Nell’ultimo anno, per esempio, il tasso di occupazione dei 35-49enni è aumentato dello 0,4% ma il numero di lavoratori dello stesso intervallo d’età è diminuito di oltre 100mila unità, arrivando a 8milioni 759mila. Vent’anni fa, nel 2004, i lavoratori 35-49enni erano 9,7 milioni, dunque un milione in più di oggi. Nella fascia 25-34 anni, gli occupati sono passati da 6 milioni nel 2004 a 4,2 milioni oggi. I nostri giovani lavoratori sono sempre meno numerosi, e presto – se la natalità non invertirà la rotta - i lavoratori di tutte le età saranno sempre meno numerosi. Il rischio di una riduzione della crescita potenziale del Paese si fa concreto.
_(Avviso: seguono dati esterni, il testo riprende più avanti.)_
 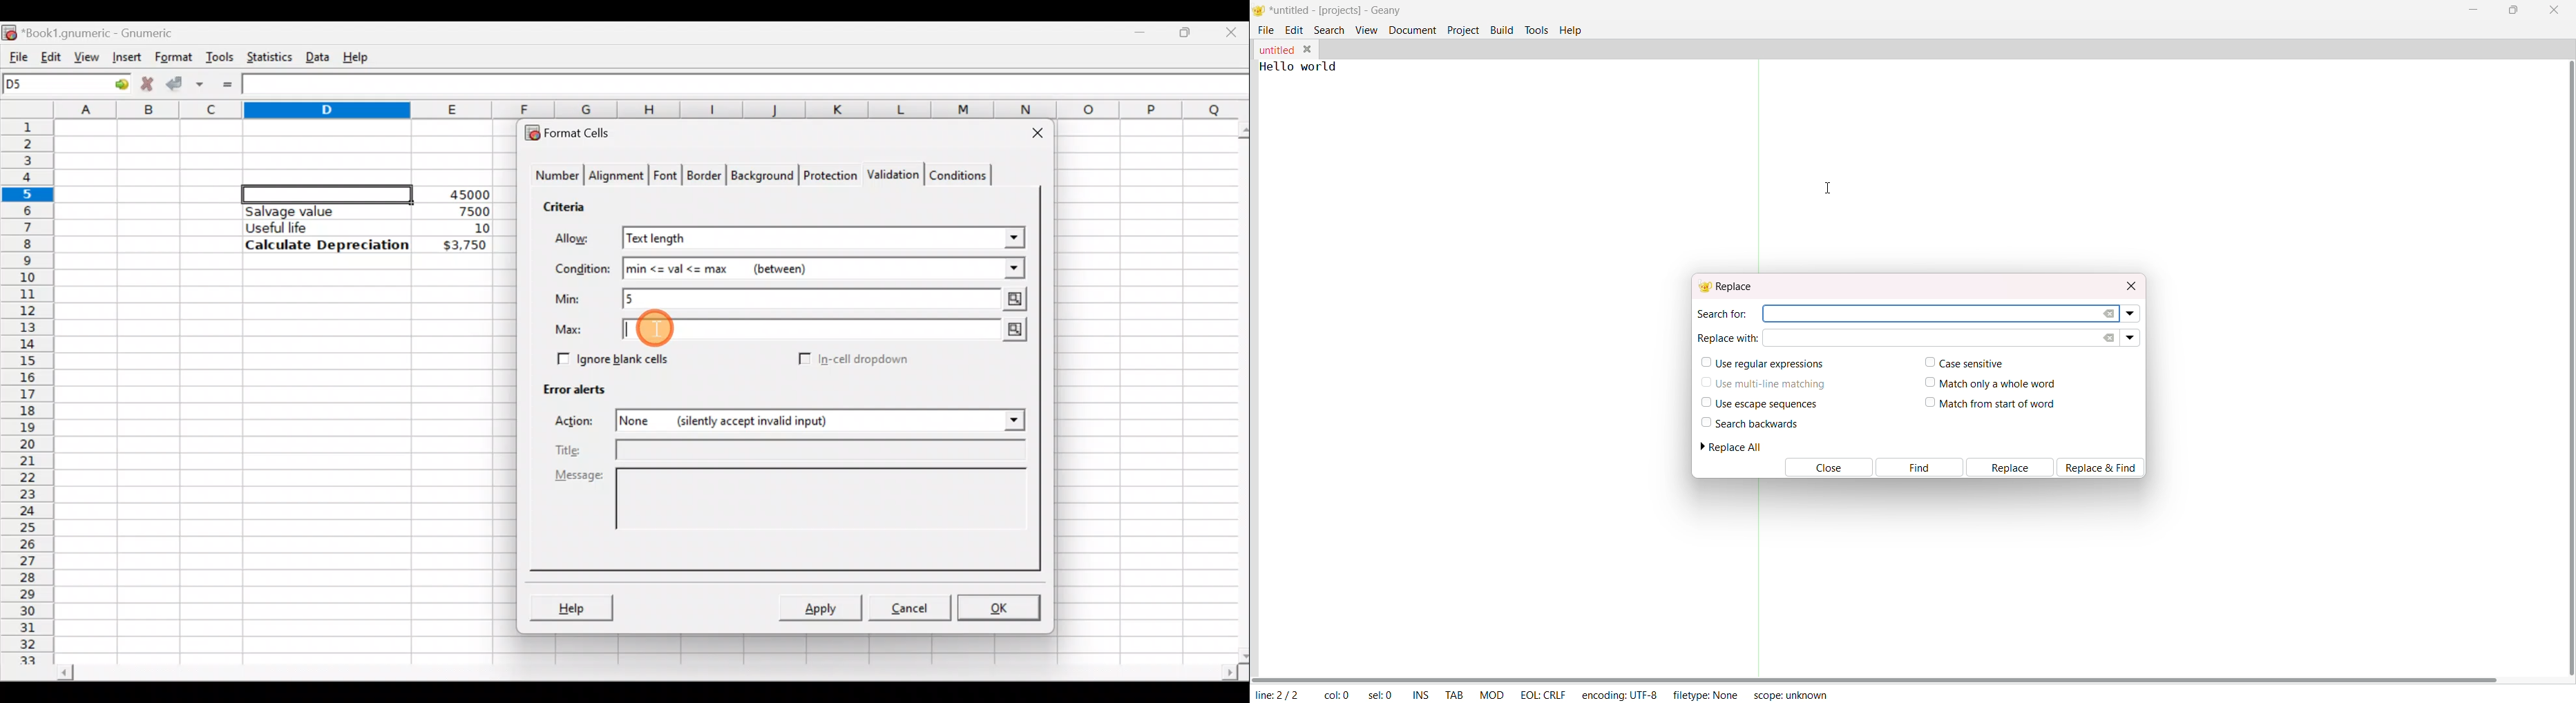 What do you see at coordinates (107, 32) in the screenshot?
I see `Book1.gnumeric - Gnumeric` at bounding box center [107, 32].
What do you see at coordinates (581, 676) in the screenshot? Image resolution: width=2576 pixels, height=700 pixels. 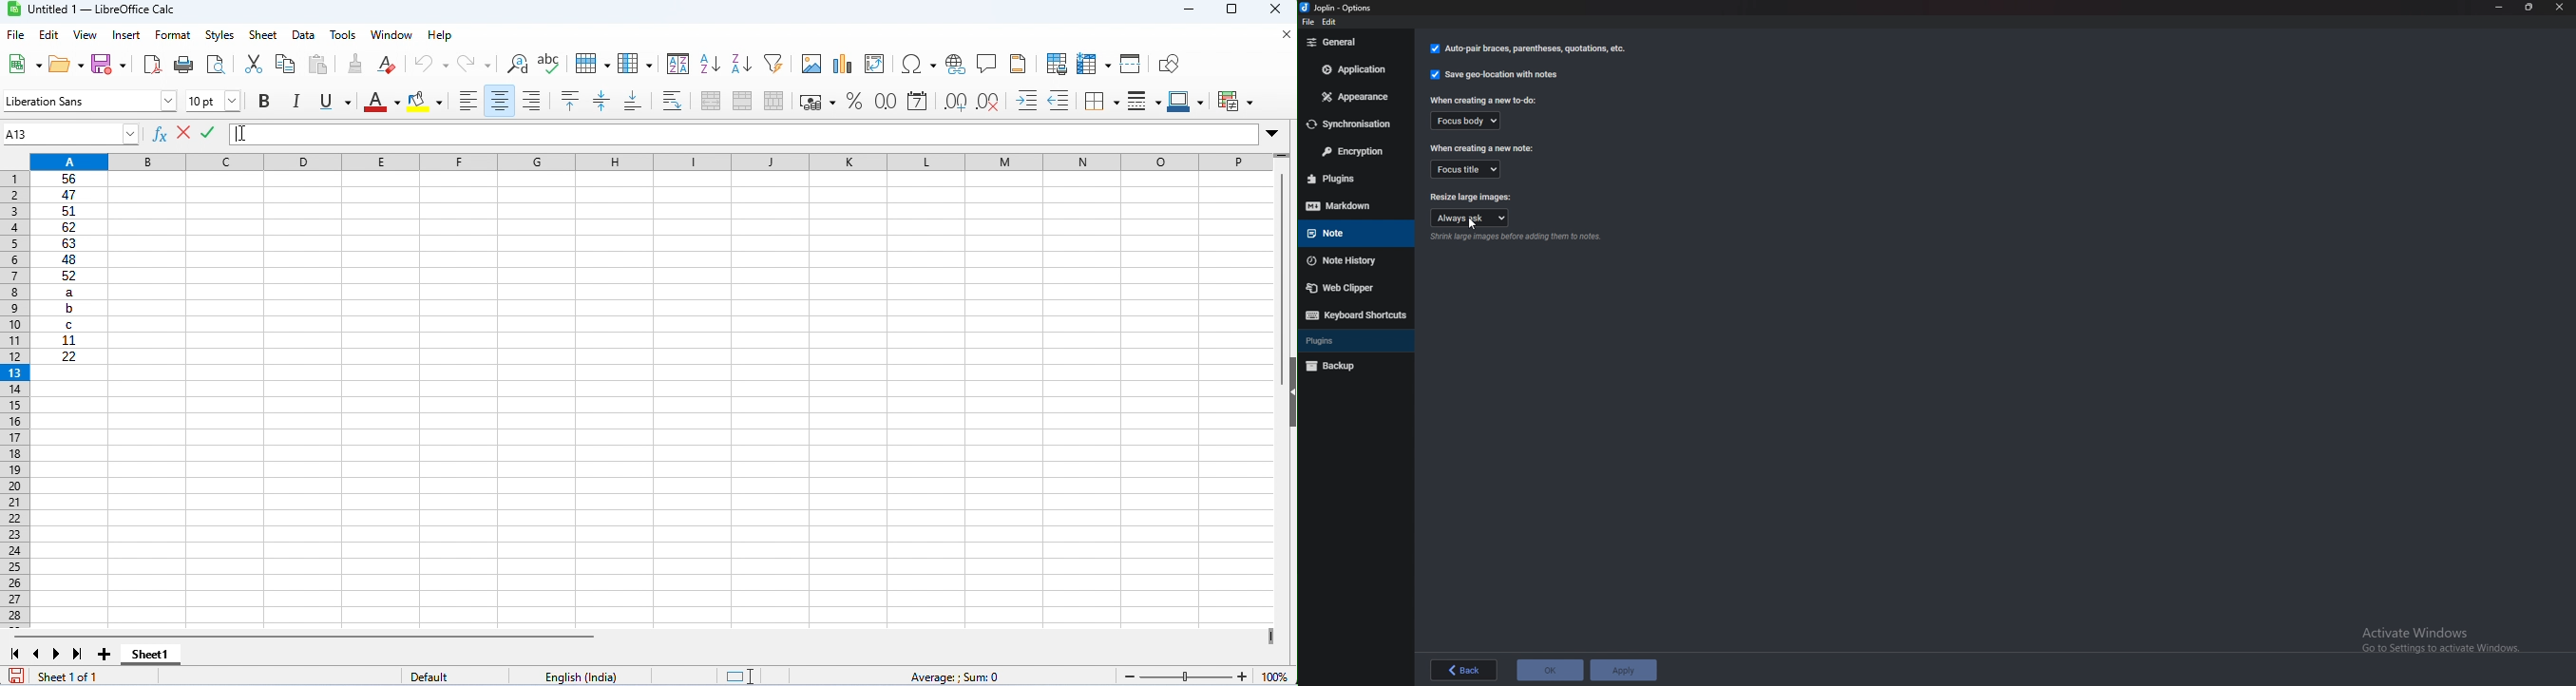 I see `English (India)` at bounding box center [581, 676].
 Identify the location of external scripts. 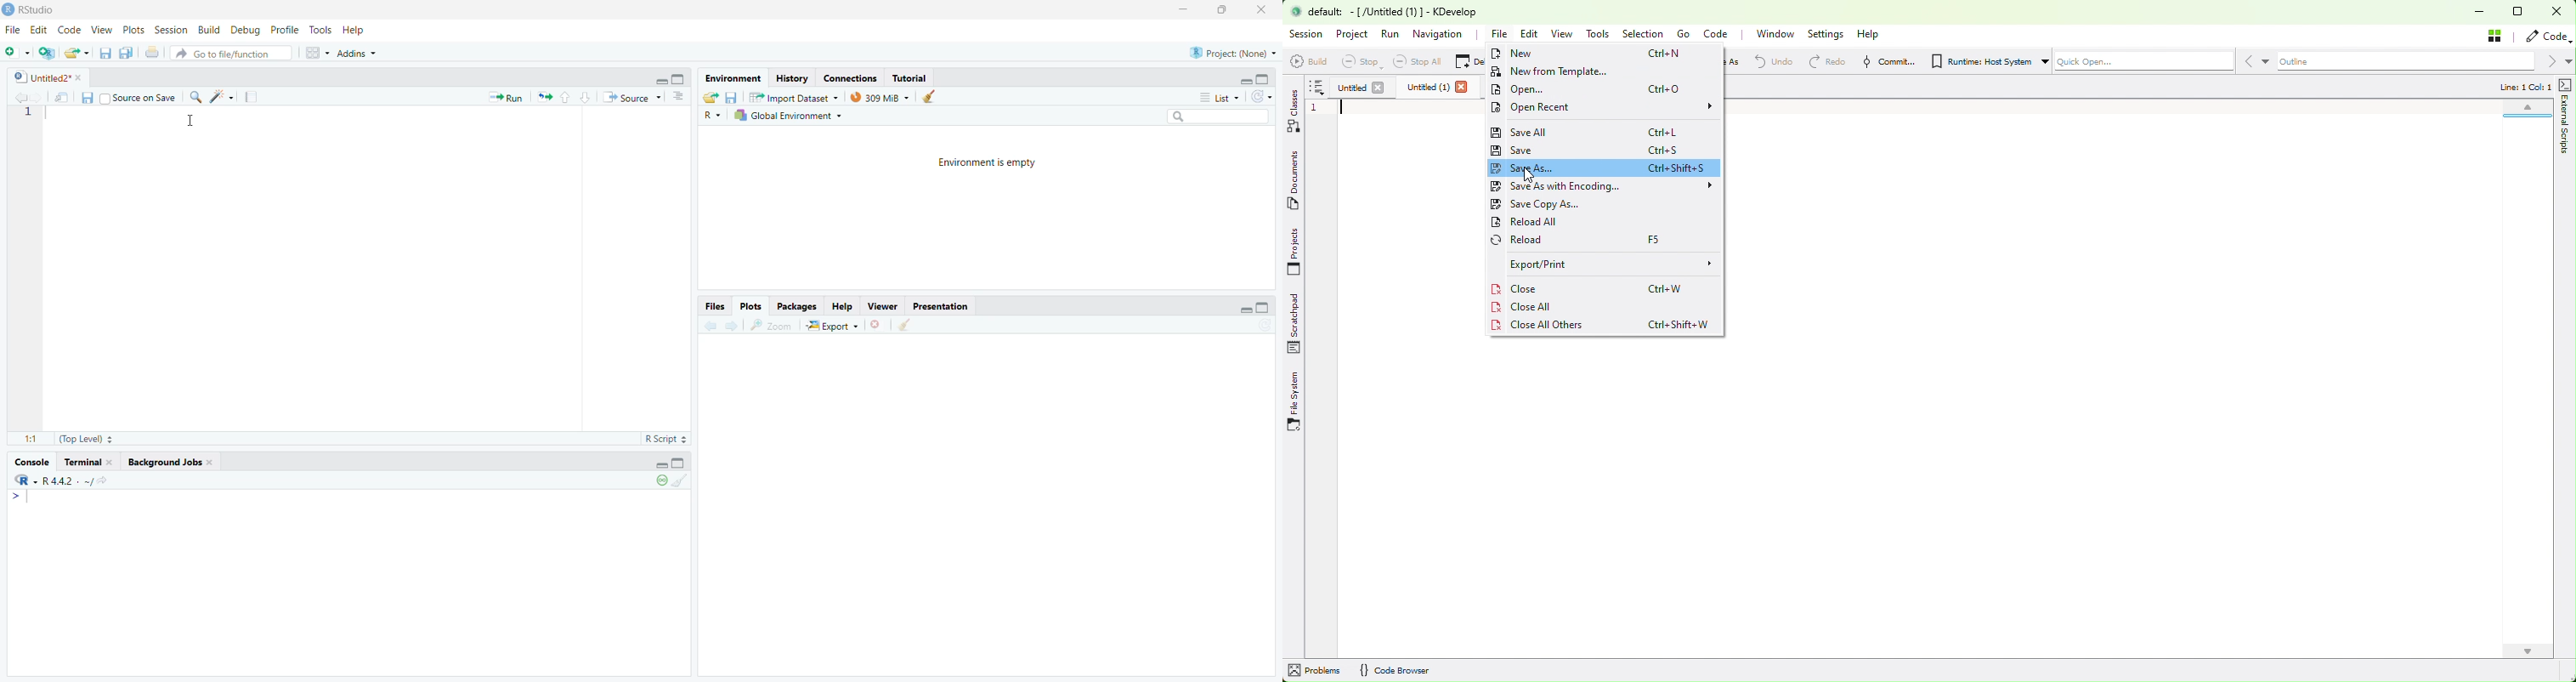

In ogni caso, di che tipo di lavoratori parliamo? Certo più istruiti e formati, altro fatto di cui rallegrarsi. Oggi, per esempio, i 25-34enni con un educazione terziaria sono appena sotto il 30% del totale; alla metà degli anni 2000 erano al di sotto del 20%. La media dell’Eurozona (43%) è distante, ma ben più vicina di un tempo. Quanto al tipo di contratto, nell’ultimo anno, sono aumentati soprattutto gli occupati con contratto a tempo indeterminato (+373mila) e gli autonomi (+22.000), mentre sono diminuiti i dipendenti con contratto a termine (-33mila). E di quali stipendi parliamo? Altro tasto dolente: negli ultimi anni le retribuzioni in Italia si sono mosse al di sotto di quelle dei grandi Paesi europei, complice un andamento della produttività tutt’altro che esaltante. I salari sono stagnanti soprattutto nel settore dei servizi, anche a causa di molti contratti in attesa di rinnovo. Senza contare che negli la recente fiammata inflazionistica ha ridotto ulteriormente il potere d’acquisto per milioni di italiani. Risultato: negli ultimi dieci anni, la percentuale di lavoratori «poveri» è rimasta stabilmente attorno all’11-12%.
In estrema sintesi, un miglioramento della situazione del mercato del lavoro nel nostro Paese è innegabile, ma restano almeno due nodi irrisolti - stipendi e produttività - e un’enorme incognita non più all’orizzonte, bensì a un palmo dal nostro naso: la demografia.